Jane C. Brady
Publication date: December 5th 2017
Genres: Contemporary, Romance, Young Adult
Despite the years of bullying in school, Jewel Hart has remained sweet and kind. She has it all—a great life, a great family, and beauty—but she has never been able to obtain the one thing she wants—to belong.
When Jewel meets Kaiden Carter, a good-looking, charming new student at York Mills High, things start to look up. On the surface, he is perfect, but Jewel can’t shake the feeling that everything is not as it seems.
When the devastation of the rising suicides in her school hits too close to home and drives Jewel into a deep despair, she clings to Kaiden’s strength to find her way back. Through the pain and fear surrounding her, she finds hope and the will to go on. But just as she picks herself up, tragedy strikes again, threatening to steal her last glimmer of hope. How will she go on? Can she ever find her place in the world?
A Guest Post from Jane C. Brady
On Teen Suicide And
The Inspiration for Cascading Petals
The rising suicides in my hometown inspired my novel Cascading Petals. The reports of suicides at our local high school in the last few years that stemmed from the bullying kids there endure have sickened and enraged me.
Our community is a wealthier community with a population of just under 18,000 residents, and the bullying is out of control. Recently, five girls attacked another girl and beat her so badly she can’t remember things about her life.
My daughter, like Jewel in the novel, aspires to be a vet. All her school years she has been bullied. We have switched schools a few times, and she still deals with it daily. She is currently in grade 11. Two months ago, after multiple incidents at school, my daughter refused to go back, and we had no choice but to home-school her for the second time. The fact that a child can’t go to school and get an education because of the fear and harassment they face needs to change in a big way. I’m a firm believer that change starts in the home and with checked-in parents. Teachers can’t be everywhere at once. As I show in the novel, teachers themselves sometimes become the bullies and damage their students for a lifetime.
On social media, a kid can block their bullies, but they will find another person’s account or phone to get to their victims. Social media is the worst for bullying! Even adults lower themselves to this behavior, and it’s appalling.

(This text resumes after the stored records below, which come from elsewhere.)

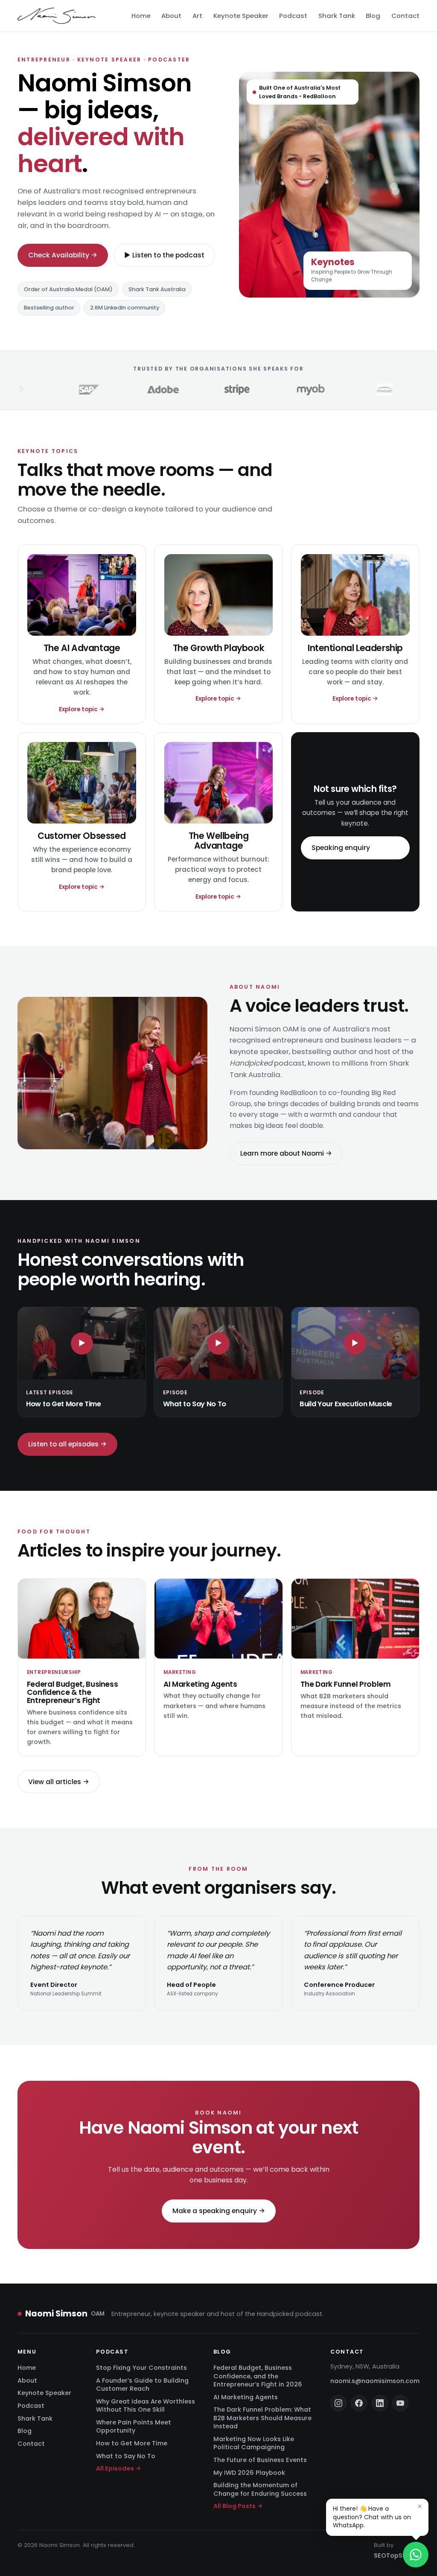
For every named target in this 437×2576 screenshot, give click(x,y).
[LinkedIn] (380, 2403)
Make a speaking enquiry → (218, 2210)
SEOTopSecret (397, 2555)
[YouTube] (400, 2403)
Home (141, 15)
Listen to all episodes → (67, 1444)
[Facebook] (359, 2403)
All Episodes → (118, 2469)
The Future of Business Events (260, 2460)
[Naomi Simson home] (56, 16)
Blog (373, 15)
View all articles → (58, 1781)
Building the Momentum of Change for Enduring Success (260, 2489)
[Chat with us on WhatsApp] (415, 2554)
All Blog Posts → (238, 2506)
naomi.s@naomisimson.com (375, 2381)
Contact (405, 15)
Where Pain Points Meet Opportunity (133, 2426)
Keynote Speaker (240, 15)
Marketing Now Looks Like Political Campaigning (253, 2443)
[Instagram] (338, 2403)
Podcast (293, 15)
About (171, 15)
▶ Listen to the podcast (164, 255)
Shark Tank (336, 15)
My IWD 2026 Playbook (249, 2472)
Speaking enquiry (341, 847)
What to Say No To (125, 2456)
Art (197, 15)
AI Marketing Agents (245, 2397)
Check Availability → (62, 255)
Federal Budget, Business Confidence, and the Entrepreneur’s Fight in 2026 (257, 2376)
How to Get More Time (131, 2443)
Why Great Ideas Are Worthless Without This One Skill (145, 2405)
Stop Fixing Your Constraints (141, 2368)
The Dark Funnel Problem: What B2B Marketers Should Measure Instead (262, 2418)
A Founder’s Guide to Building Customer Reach (142, 2384)
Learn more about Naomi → (286, 1153)
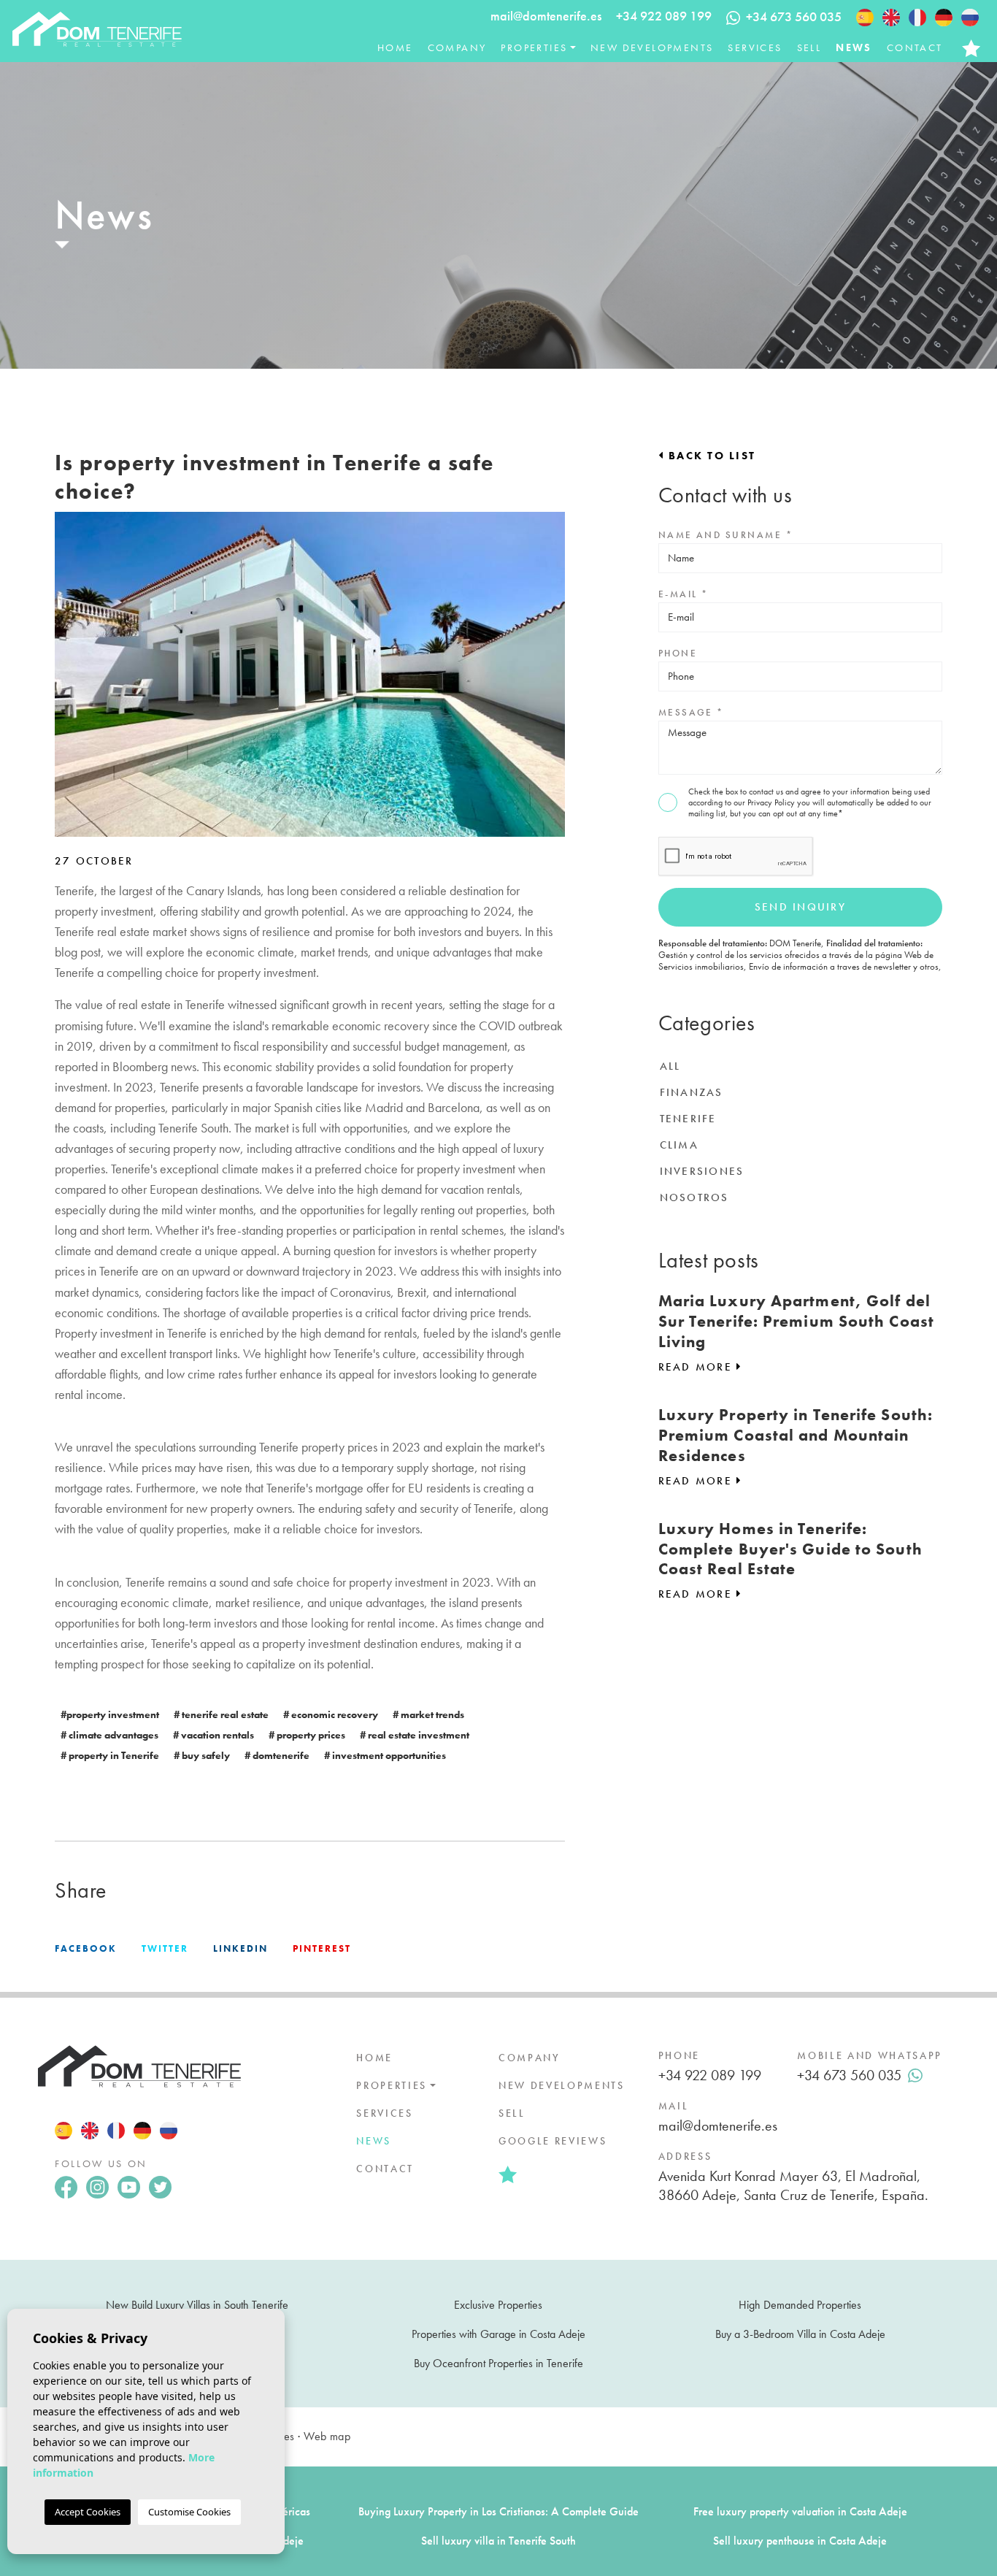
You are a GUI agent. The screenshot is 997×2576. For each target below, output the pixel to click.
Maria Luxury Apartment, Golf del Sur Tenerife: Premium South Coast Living (796, 1321)
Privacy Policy (772, 802)
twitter (165, 1948)
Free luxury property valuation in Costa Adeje (800, 2511)
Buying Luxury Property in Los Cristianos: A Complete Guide (498, 2511)
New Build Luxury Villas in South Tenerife (197, 2304)
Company (457, 47)
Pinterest (322, 1948)
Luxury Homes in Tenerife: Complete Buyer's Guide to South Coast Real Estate (790, 1549)
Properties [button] (534, 47)
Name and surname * (725, 535)
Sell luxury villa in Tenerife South (498, 2540)
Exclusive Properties (498, 2304)
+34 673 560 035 (849, 2075)
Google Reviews (552, 2140)
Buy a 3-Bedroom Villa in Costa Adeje (800, 2334)
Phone (677, 653)
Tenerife (688, 1118)
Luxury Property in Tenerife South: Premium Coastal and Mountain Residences (795, 1435)
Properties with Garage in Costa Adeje (498, 2334)
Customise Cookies (189, 2511)
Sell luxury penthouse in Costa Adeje (800, 2540)
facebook (86, 1948)
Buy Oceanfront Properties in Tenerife (498, 2363)
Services (755, 47)
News (854, 47)
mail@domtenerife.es (545, 15)
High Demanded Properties (800, 2304)
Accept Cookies (87, 2511)
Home (395, 47)
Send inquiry (800, 907)
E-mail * (683, 594)
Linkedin (240, 1948)
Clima (679, 1145)
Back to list (709, 456)
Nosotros (694, 1197)
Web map (327, 2436)
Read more (697, 1367)
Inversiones (702, 1171)
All (670, 1066)
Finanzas (691, 1092)
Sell (809, 47)
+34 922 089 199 (664, 15)
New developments (651, 47)
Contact (915, 47)
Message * (691, 712)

Cascading Petals was written based on a lot of the truth of our community, along with my daughter’s reality. In writing it, I hoped to inspire other teens and parents going through the same issues. The novel isn’t for everyone; it carries a strong bullying message and can be a hard read. But it also has a message of hope and promise. When I started writing this novel, I was unaware of other books similar to it that already existed. Only when I finished writing the story did my daughter bring to my attention the movie Thirteen Reasons Why. I never read the novel, but I did end up watching the series.
I urge parents to invest time in your child and pay close attention to their mood swings. Teens may not always tell you everything, but by having an open relationship with your child and by taking the time to show them you care and support them, you can save their lives.
About the Author
Jane lives life to the full because she doesn’t want to wake up twenty years from now regretting all the things she didn’t do. She’s an avid traveler who also loves throwing elaborate dinner parties where she wows her guests with gourmet meals. Jane has a passion for writing, interior design, history, movies, board games, and fitness. In her quest for an exciting life, however, she now draws the line at zip-lining, which she experienced in Costa Rica. Never again!
Jane comes from a family of six sisters and lived in a Tennessee plantation house for several years while growing up. She now lives in Western Canada but dreams of owning a vacation home in South Carolina. She lives with her husband (her high school sweetheart), two teenagers, and two dogs. When she grows up, she’d like to be her brilliant sixteen-year-old daughter (minus the mood swings).